Monocular location provides a signed 'depth signal' for discriminating the sign of large disparities

Purpose. Current models of disparity processing predict that large disparities are detected by coarse-scale mechanisms. However, observers can correctly identify the sign of large diplopic disparities, even if the targets are composed of high frequency information at low cortrast (Wilcox & Hess, Vis. Res., 1995). This suggests the existence of an alternative mechanism that processes large disparities. Here we tested whether the location of a single monocular half-image (nasal or temporal) provides a signed depth signal that could contribute to the alternative mechanism. Methods. Flanked by a pair of black reference lines, the stimulus was a bandpass target (center 8cpd) consisting of one high contrast half-image paired at random with either a low-contrast, or a blank, half-image. The target had a large disparity (up to 90 min) which was randomly either crossed or uncrossed. The bright half-image was presented to either eye at random so that disparity sign did not correlate with its visual direction (left or right of centre). Observers were asked to discriminate the disparity sign of the target. Results.
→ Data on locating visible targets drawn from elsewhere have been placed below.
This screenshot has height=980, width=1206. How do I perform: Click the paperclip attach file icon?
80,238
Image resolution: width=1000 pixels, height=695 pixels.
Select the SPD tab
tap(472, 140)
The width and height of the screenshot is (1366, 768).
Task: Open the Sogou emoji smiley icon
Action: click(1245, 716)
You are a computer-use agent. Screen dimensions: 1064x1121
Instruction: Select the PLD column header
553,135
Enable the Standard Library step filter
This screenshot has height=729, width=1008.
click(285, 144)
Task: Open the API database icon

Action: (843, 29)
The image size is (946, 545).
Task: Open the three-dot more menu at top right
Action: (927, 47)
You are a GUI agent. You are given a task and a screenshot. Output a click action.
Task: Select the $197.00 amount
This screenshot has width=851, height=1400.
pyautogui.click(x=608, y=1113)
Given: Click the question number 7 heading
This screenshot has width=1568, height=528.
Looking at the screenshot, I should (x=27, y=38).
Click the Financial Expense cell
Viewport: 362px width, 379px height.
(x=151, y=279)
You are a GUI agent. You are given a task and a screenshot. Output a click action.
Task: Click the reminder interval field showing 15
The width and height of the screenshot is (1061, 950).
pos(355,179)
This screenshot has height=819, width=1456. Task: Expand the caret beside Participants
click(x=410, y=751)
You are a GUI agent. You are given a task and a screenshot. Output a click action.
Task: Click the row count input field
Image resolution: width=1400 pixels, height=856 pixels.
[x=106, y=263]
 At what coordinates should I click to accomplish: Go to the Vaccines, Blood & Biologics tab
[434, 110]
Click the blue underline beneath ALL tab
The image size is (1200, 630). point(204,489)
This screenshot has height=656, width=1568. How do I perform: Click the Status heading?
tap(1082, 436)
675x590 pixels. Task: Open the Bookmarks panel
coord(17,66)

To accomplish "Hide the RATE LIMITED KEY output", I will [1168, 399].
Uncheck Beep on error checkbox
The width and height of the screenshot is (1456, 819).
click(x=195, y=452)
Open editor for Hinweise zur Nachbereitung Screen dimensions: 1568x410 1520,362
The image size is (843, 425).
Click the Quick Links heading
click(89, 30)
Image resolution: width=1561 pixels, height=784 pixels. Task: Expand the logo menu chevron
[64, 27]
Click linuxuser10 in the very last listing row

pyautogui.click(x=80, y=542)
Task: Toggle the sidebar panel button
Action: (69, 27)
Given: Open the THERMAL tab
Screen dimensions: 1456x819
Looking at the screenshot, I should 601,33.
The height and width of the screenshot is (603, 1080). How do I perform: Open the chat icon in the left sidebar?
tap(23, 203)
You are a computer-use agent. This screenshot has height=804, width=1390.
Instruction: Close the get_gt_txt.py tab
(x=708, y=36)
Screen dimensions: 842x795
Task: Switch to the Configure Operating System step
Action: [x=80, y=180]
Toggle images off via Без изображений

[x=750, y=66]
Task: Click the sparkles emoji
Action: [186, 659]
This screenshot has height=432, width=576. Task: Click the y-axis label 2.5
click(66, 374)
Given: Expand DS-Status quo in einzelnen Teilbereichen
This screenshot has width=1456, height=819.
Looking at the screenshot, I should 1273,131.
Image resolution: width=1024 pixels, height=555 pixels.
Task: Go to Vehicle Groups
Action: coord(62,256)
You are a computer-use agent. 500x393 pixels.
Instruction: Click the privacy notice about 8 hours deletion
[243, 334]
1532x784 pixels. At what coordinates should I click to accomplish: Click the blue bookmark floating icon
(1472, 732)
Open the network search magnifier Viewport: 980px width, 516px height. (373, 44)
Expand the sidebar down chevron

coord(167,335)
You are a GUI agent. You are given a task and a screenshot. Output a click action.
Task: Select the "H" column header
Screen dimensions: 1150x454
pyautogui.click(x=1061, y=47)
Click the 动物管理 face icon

When one eye contained a bright half-image and the other a low-contrast half-image, performance was well above chance for a range of large disparities (6-60 min). Observers were also able to detect the depth sign of large 'disparities' when one eye contained no target at all, but performance was poorer than when a low-contrast half-image was present. Conclusion. Large disparities can be processed by a mechanism that utilizes information about monocular target location. However, monocular location cannot completely account for the disparity sign discrimination performance, because a near-threshold half-image allows better discrimination than a zero-contrast half image.